GW’s faculty salaries have climbed more rapidly than many of its private peers’ over the past decade, though they still fall toward the middle of the pack overall, according to a Hatchet analysis of national data released Monday.

Salaries for the University’s associate, assistant and full professors rose by 12 and 17 percent, adjusted for inflation, since 2003 – a spike that might be attributable in part to GW’s stable footing in the wake of a nationwide recession. But the University is still playing catch-up with its peers as it looks to build a stronger, more research-inclined faculty core.

That pay increase is especially noteworthy during the annual hiring season for new faculty. Salaries, as well as location, startup packages and reputation, are some of the University’s most important draws as it looks to build a stronger faculty core.

GW paid full-time faculty about 3 percent more on average this year than last, a rate higher than inflation. Full professors earned an average $156,000, while associate and assistant professors earned $106,100 and $86,900, respectively, this year. Those salaries still mostly fall in the middle range among the 14 private universities that GW calls its peers.

The average salary for full professors is still about $11,000 less than the average salary at private doctoral universities, a trend consistent with previous years.

But only four of the 14 universities that GW reports as its peers to the Department of Education had raised average salaries more over the last decade. Those include Emory, Georgetown, Miami and Washington University in St. Louis.

And GW faculty salaries rose much more than those at six public schools that often compete with the University for faculty hiring talent. Those public schools – Ohio State University, University of Florida, University of Texas at Austin, Penn State University, Washington State University and the University of Maryland – raised salaries only by about 9 percent since 2003.

Vice Provost for Faculty Affairs Dianne Martin said the University aims to pay faculty a higher salary than 80 percent of U.S. universities do, a goal it mostly surpassed this year. GW paid assistant professors, the lowest position on the tenure track, an $86,900, salary, which was more than 79 percent of universities.

“We realize that the D.C. area is expensive relative to other university towns and understand the importance of offering competitive salary and benefits packages to attract top new faculty members,” she said.

————————

■ **TO-DO LIST**:
1. From the faculty salary article, reproduce word for word the passage starting at "Vice Provost for" and ending at "percent of universities.".
2. According to the faculty salary article, what was the average salary of full professors at GW this year?

■ **MATERIAL**:

————————

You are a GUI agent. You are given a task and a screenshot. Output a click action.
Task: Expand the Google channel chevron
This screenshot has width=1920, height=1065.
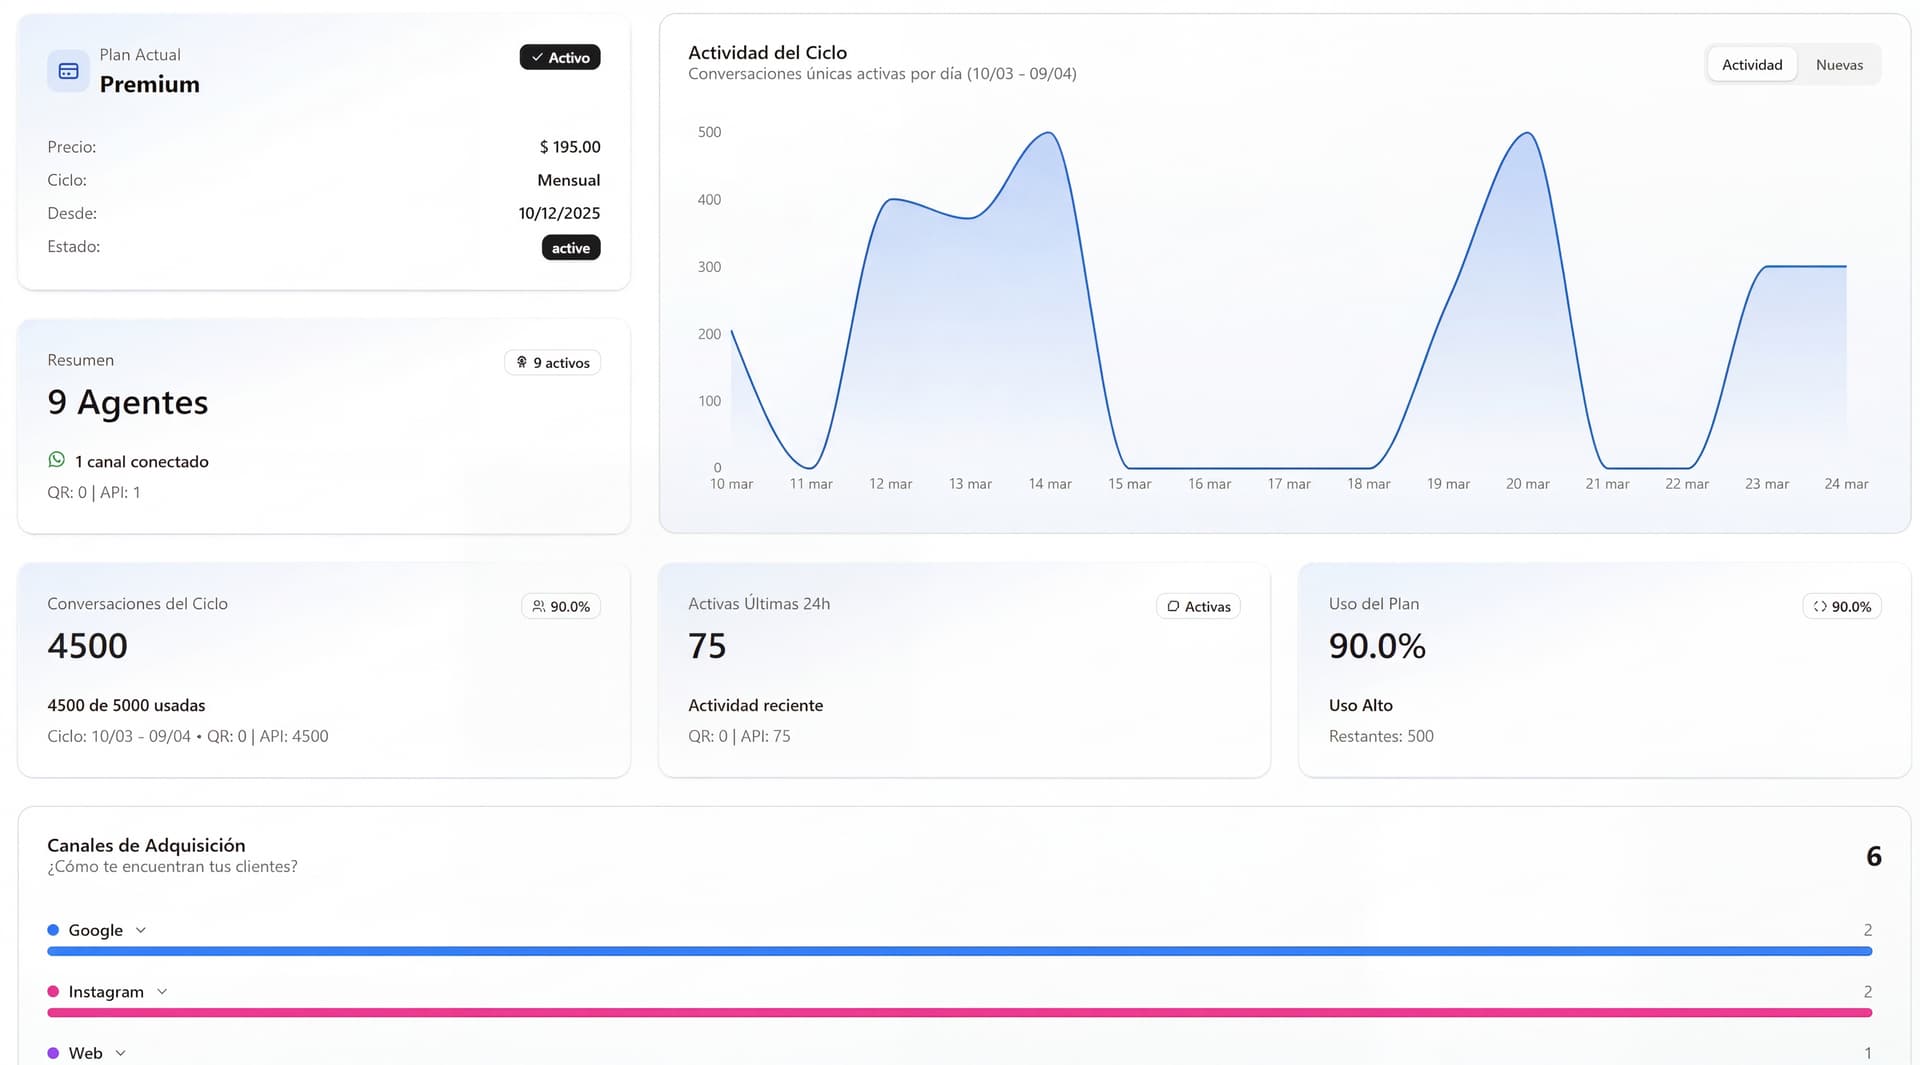click(141, 930)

————————

■ **OUTPUTS FOR THE TASKS**:
1.
Vice Provost for Faculty Affairs Dianne Martin said the University aims to pay faculty a higher salary than 80 percent of U.S. universities do, a goal it mostly surpassed this year. GW paid assistant professors, the lowest position on the tenure track, an $86,900, salary, which was more than 79 percent of universities.

2. $156,000